Render the items from the very beginning through the line containing "more-options-button is located", inclusive, as a numbered list, skipping blank lines and omitting the pictures.

───── DATASET EXCERPTS ─────

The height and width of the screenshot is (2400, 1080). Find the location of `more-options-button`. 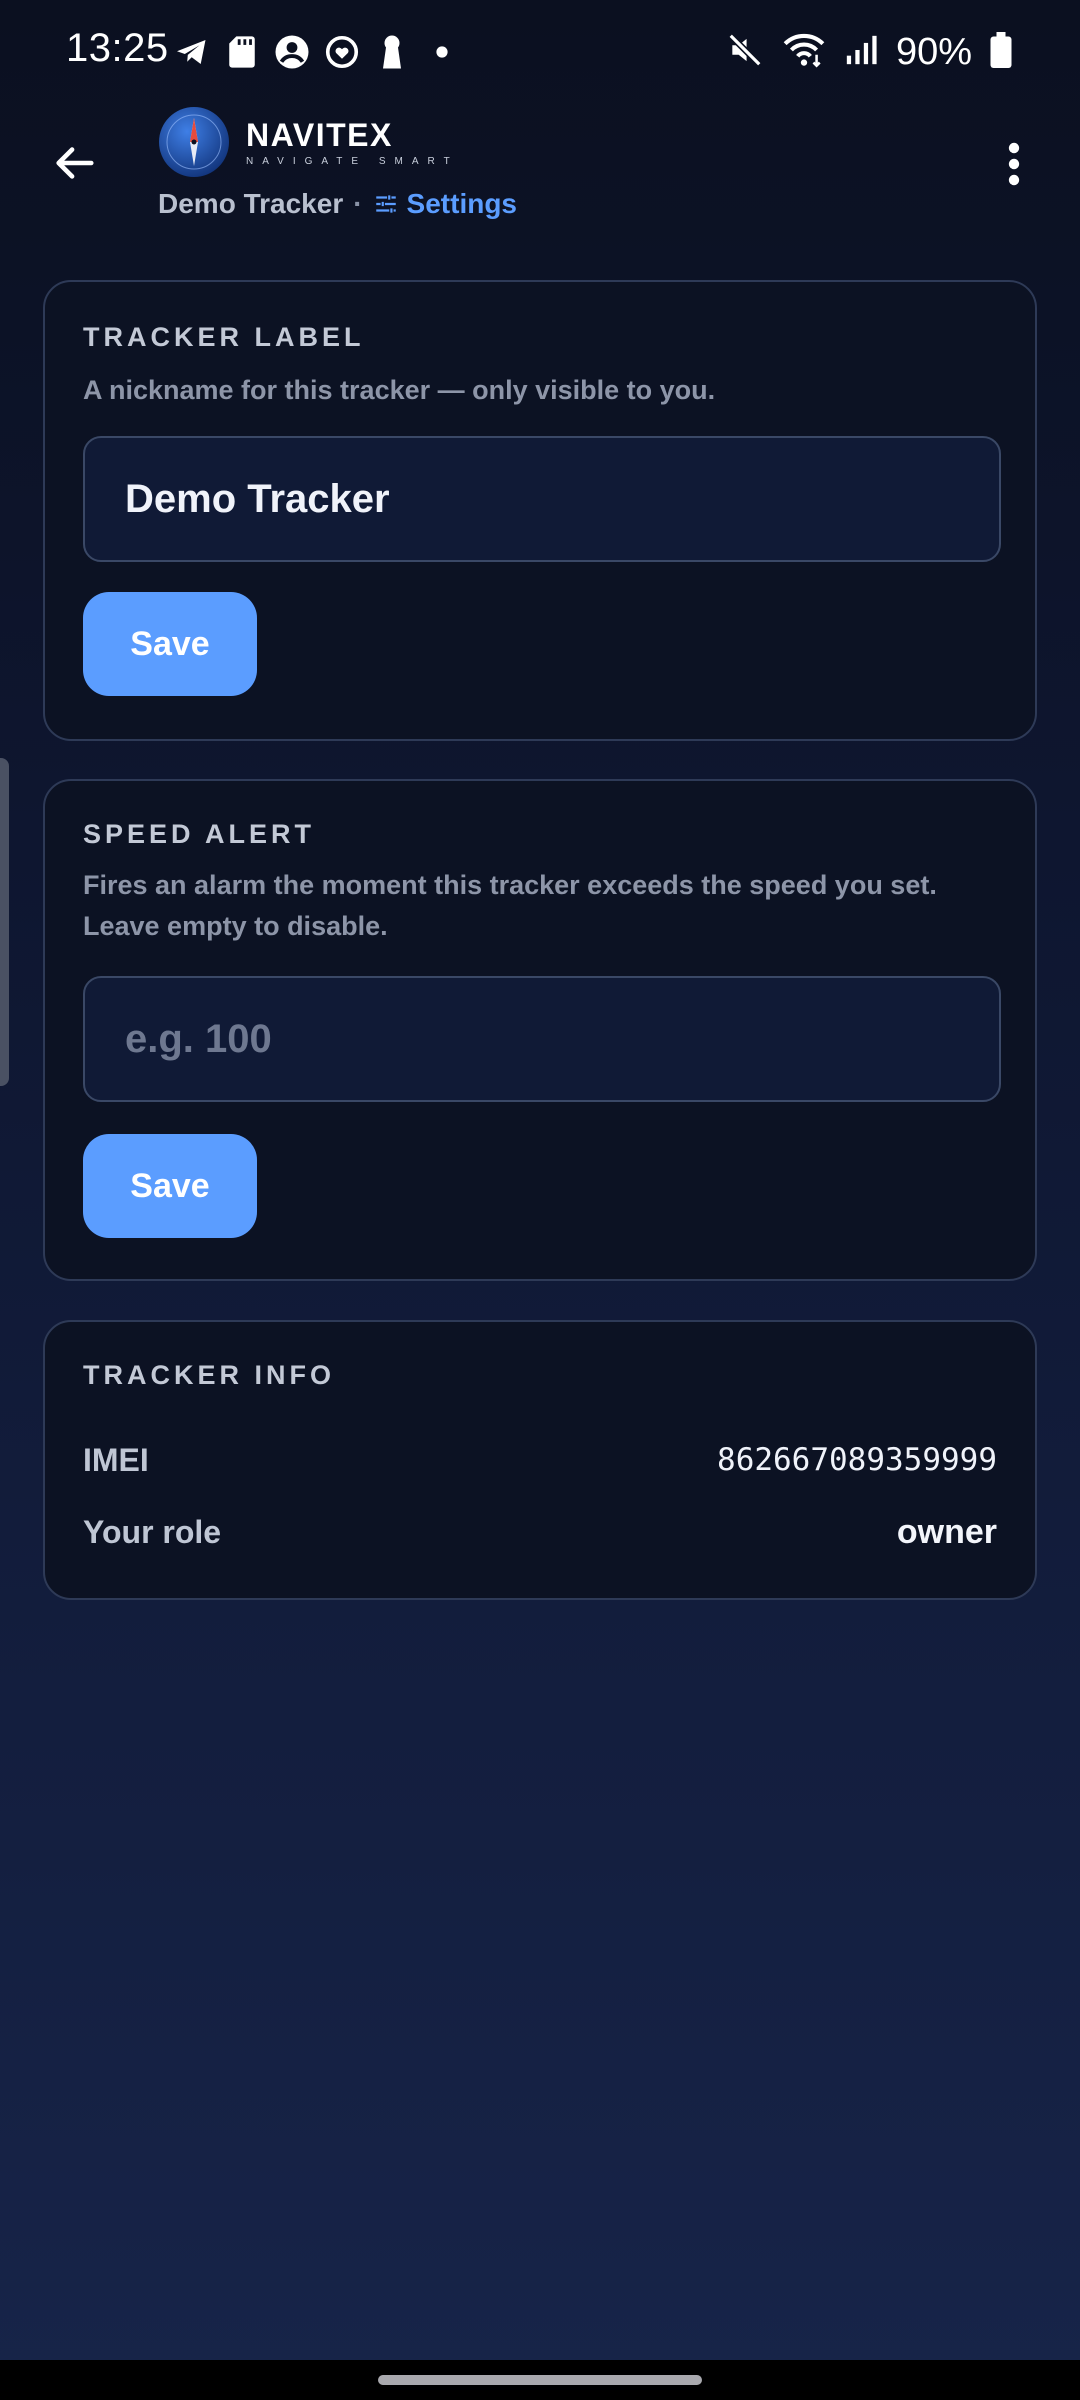

more-options-button is located at coordinates (1014, 164).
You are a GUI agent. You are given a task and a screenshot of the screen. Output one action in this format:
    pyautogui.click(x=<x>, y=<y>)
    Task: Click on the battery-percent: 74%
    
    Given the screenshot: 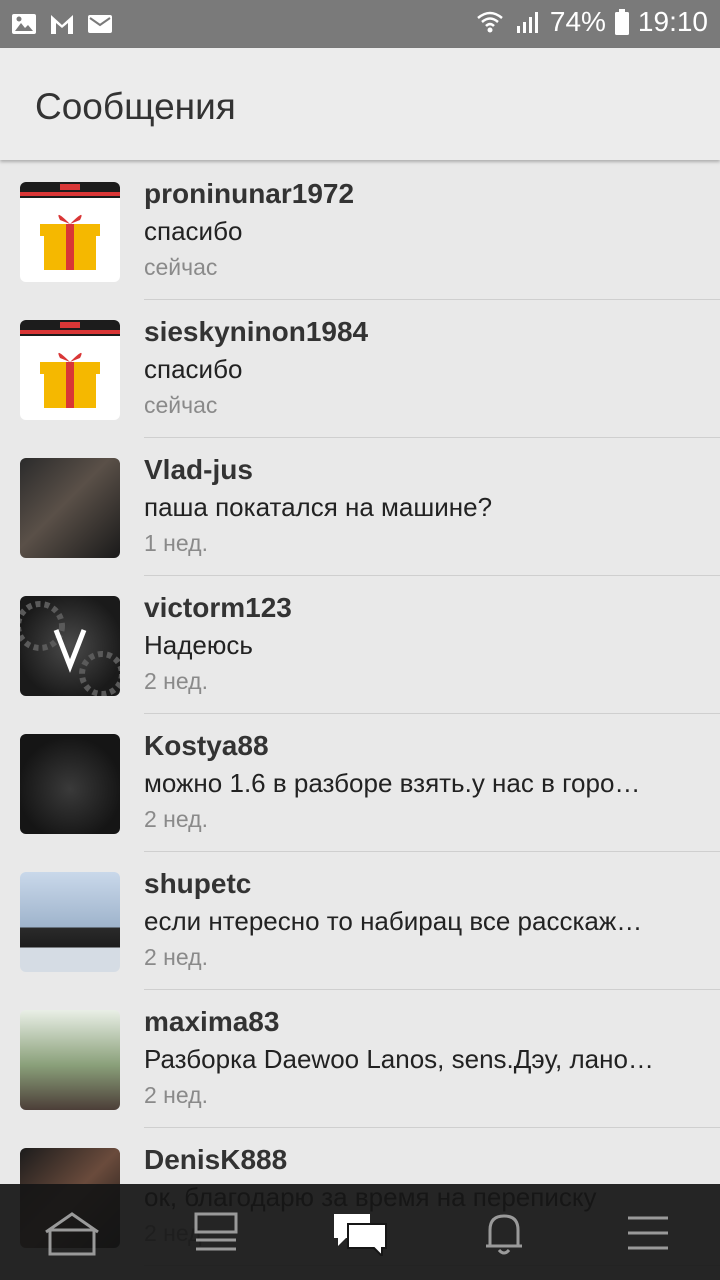 What is the action you would take?
    pyautogui.click(x=578, y=22)
    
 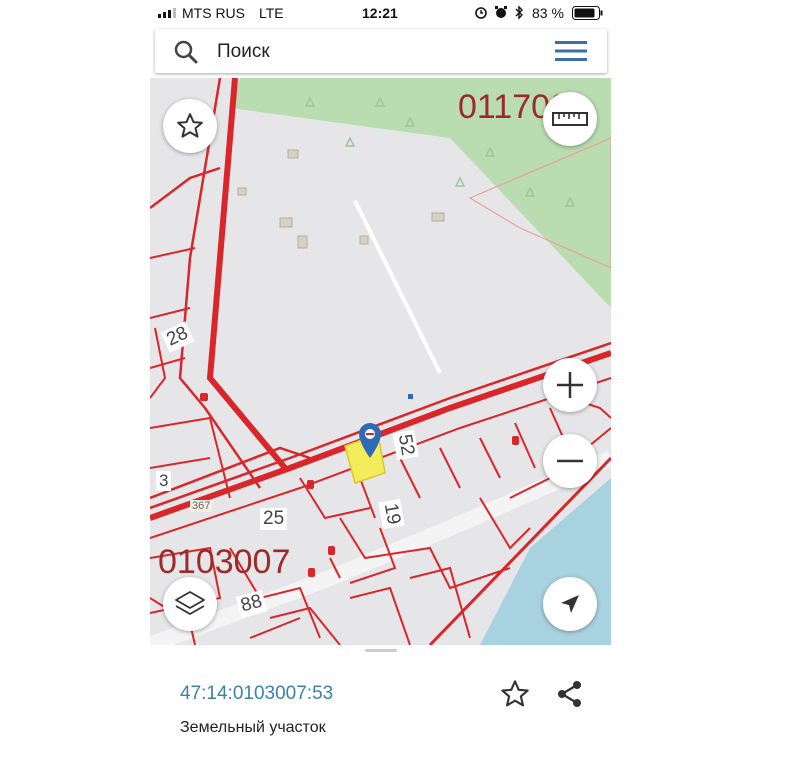 What do you see at coordinates (224, 562) in the screenshot?
I see `block-label-bottom: 0103007` at bounding box center [224, 562].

─────

- TASK ANSWER:
1. The height and width of the screenshot is (2400, 1080). Find the location of `more-options-button`. 
2. more-options-button is located at coordinates (1014, 164).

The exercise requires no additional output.